[Directions]:
The required output is the line with "Image resolution: width=500" plus all lines that follow it to the end of the listing below, written out exactly, with no pictures.

:: Input ::

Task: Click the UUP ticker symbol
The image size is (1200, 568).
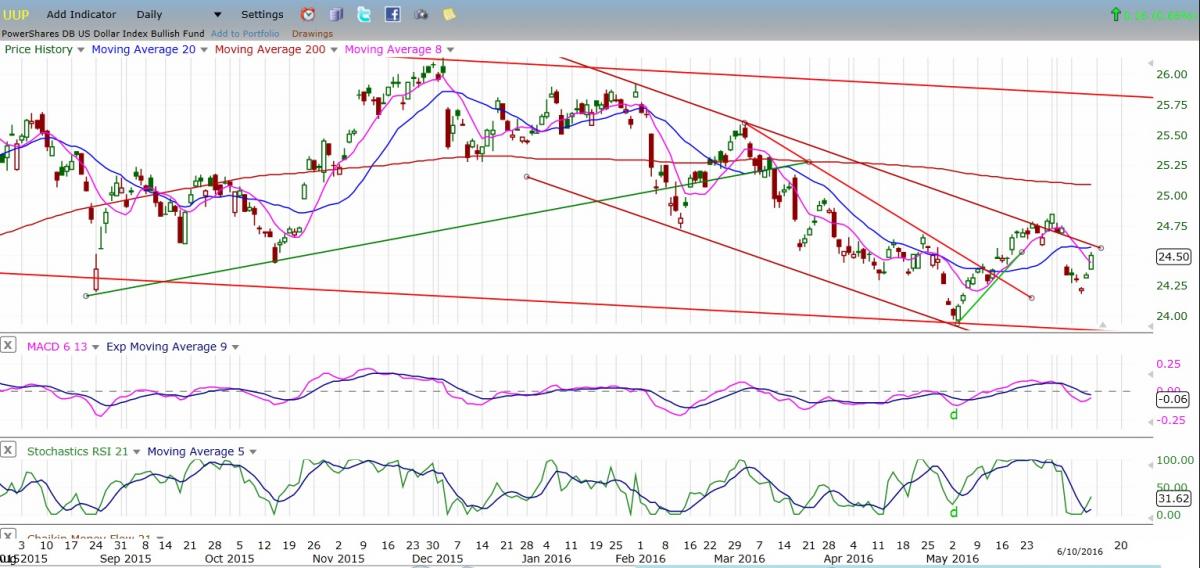Action: [x=18, y=15]
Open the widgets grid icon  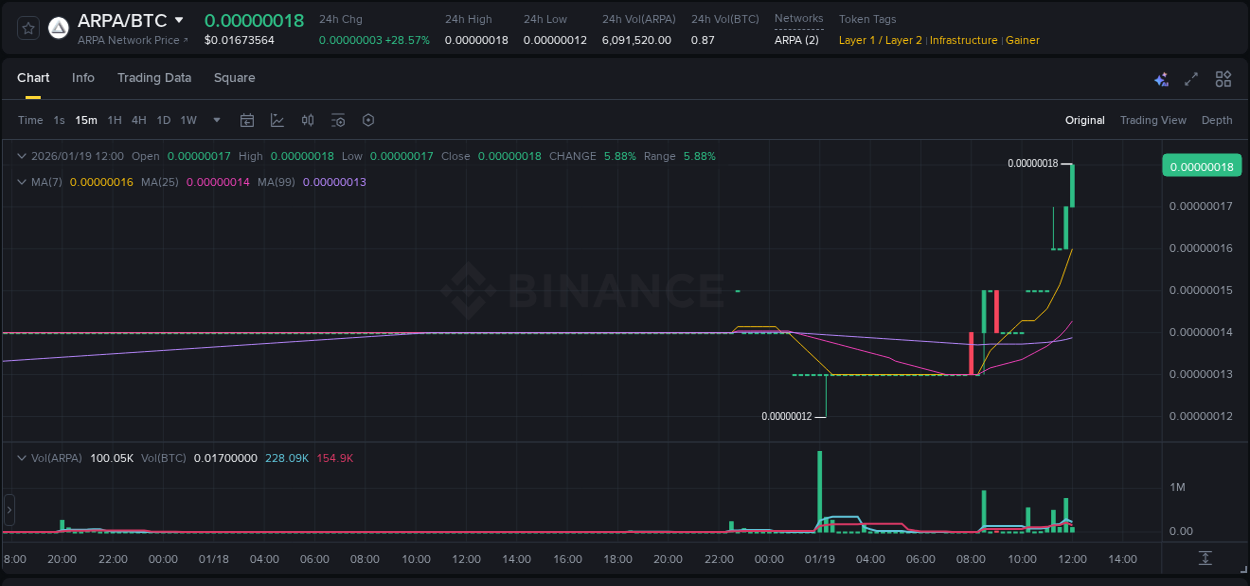tap(1223, 78)
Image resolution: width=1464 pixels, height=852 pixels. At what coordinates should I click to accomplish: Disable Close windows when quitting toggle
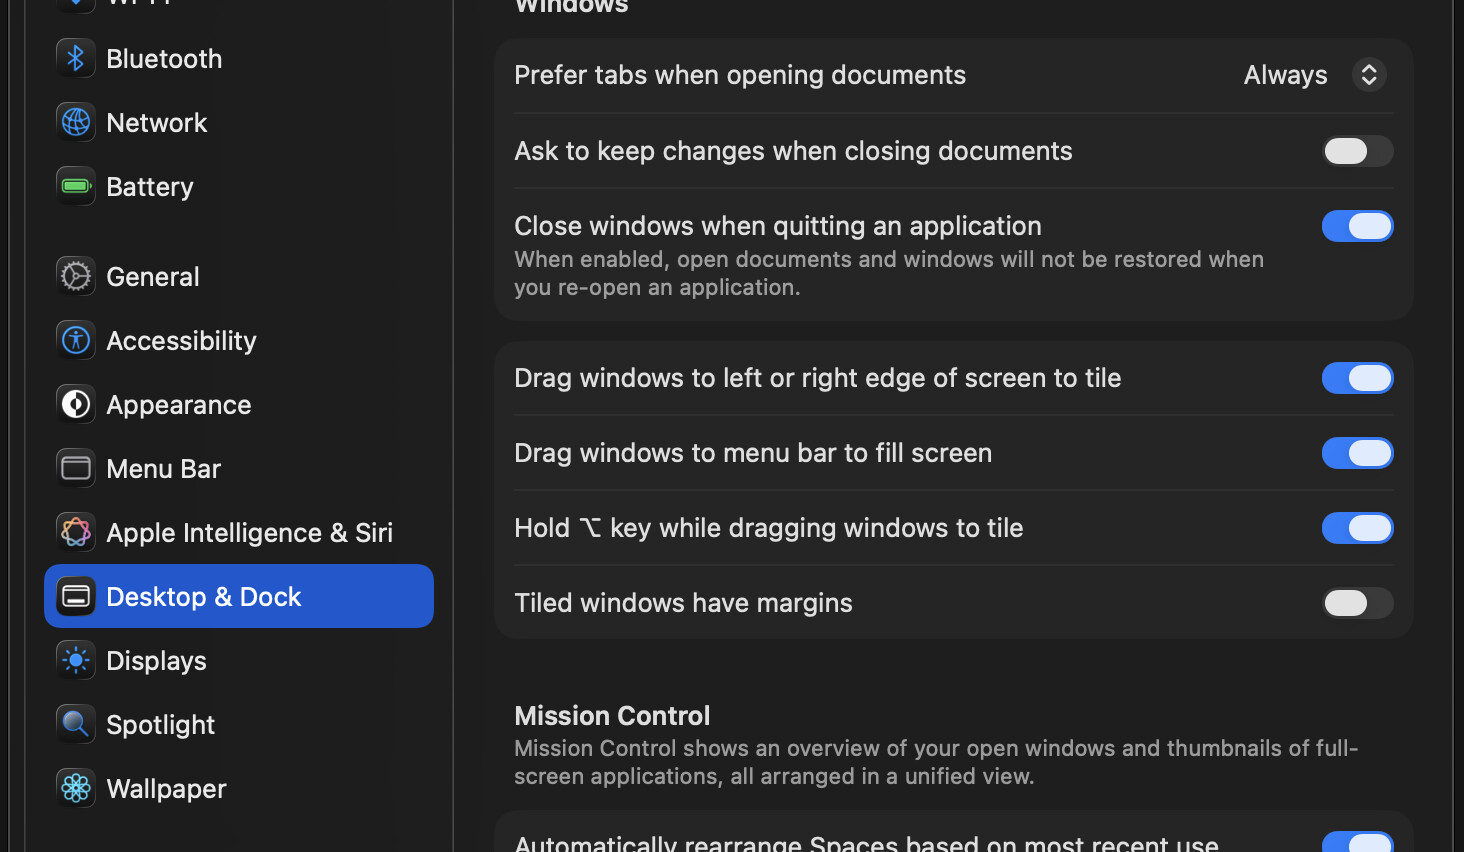(1357, 226)
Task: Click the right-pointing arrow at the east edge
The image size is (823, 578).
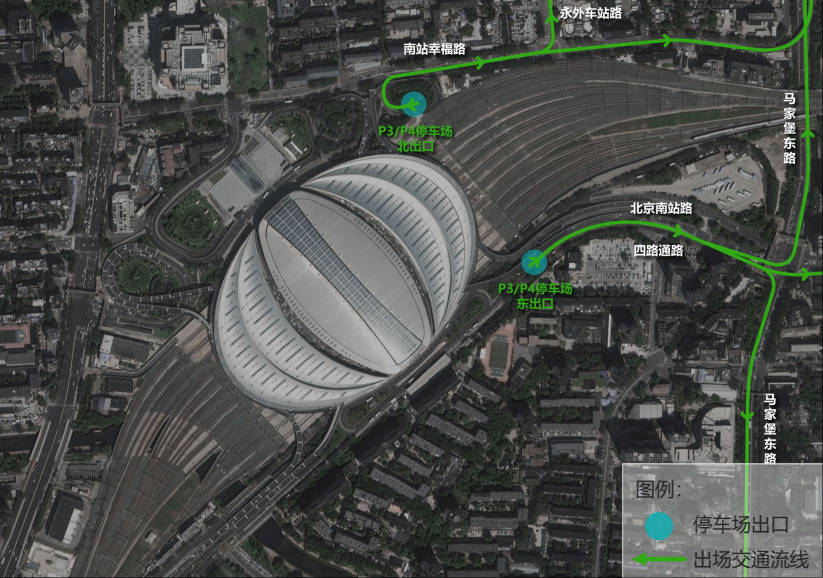Action: [806, 275]
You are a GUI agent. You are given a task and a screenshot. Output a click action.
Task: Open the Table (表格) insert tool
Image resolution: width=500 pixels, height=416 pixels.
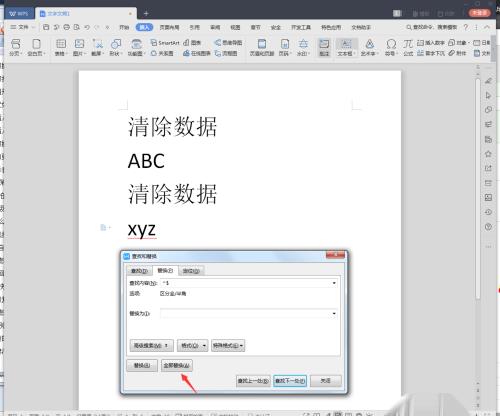pos(61,47)
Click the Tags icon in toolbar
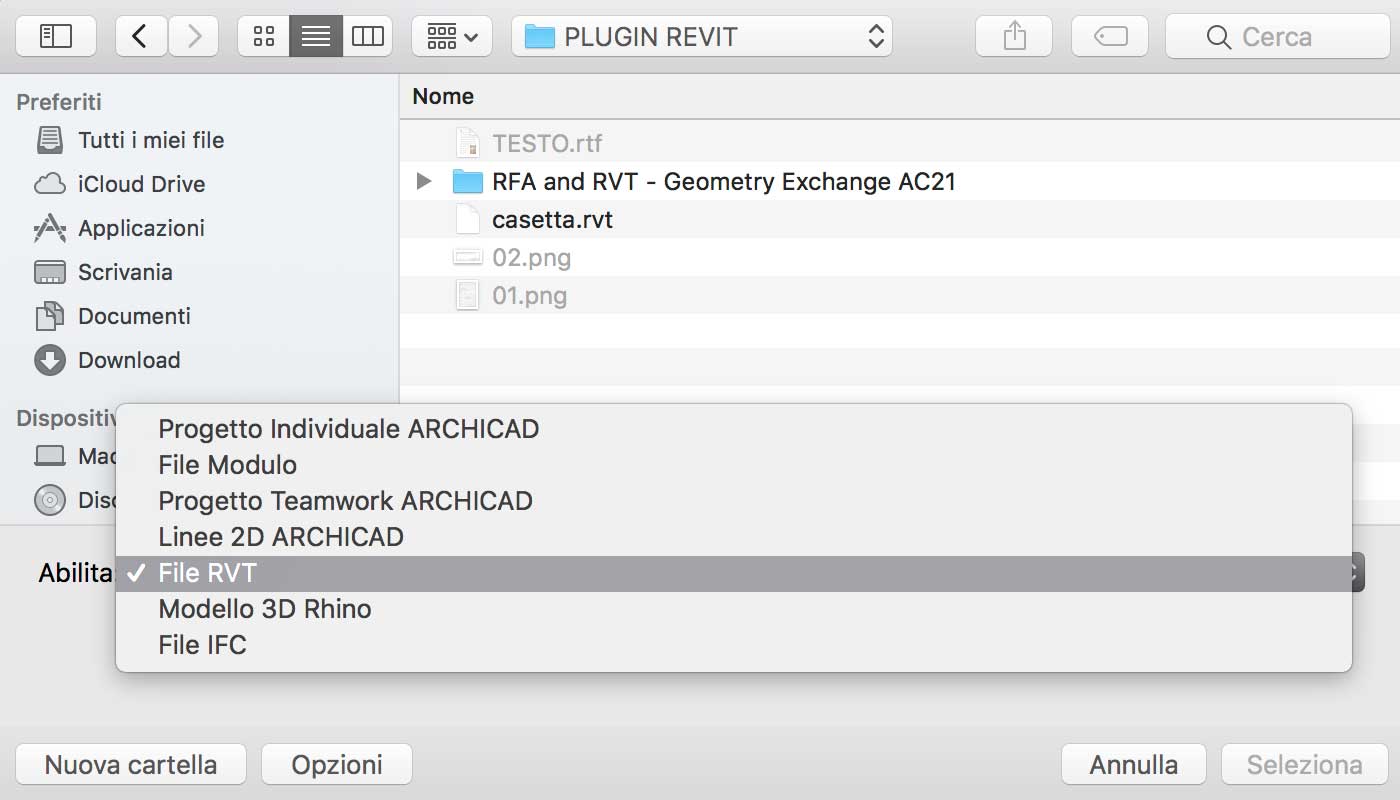The width and height of the screenshot is (1400, 800). click(x=1110, y=37)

:::

[Answer to this exercise]:
Image resolution: width=500 pixels, height=416 pixels.
pos(61,47)
Click the Tags icon in toolbar
The width and height of the screenshot is (1400, 800). click(x=1110, y=37)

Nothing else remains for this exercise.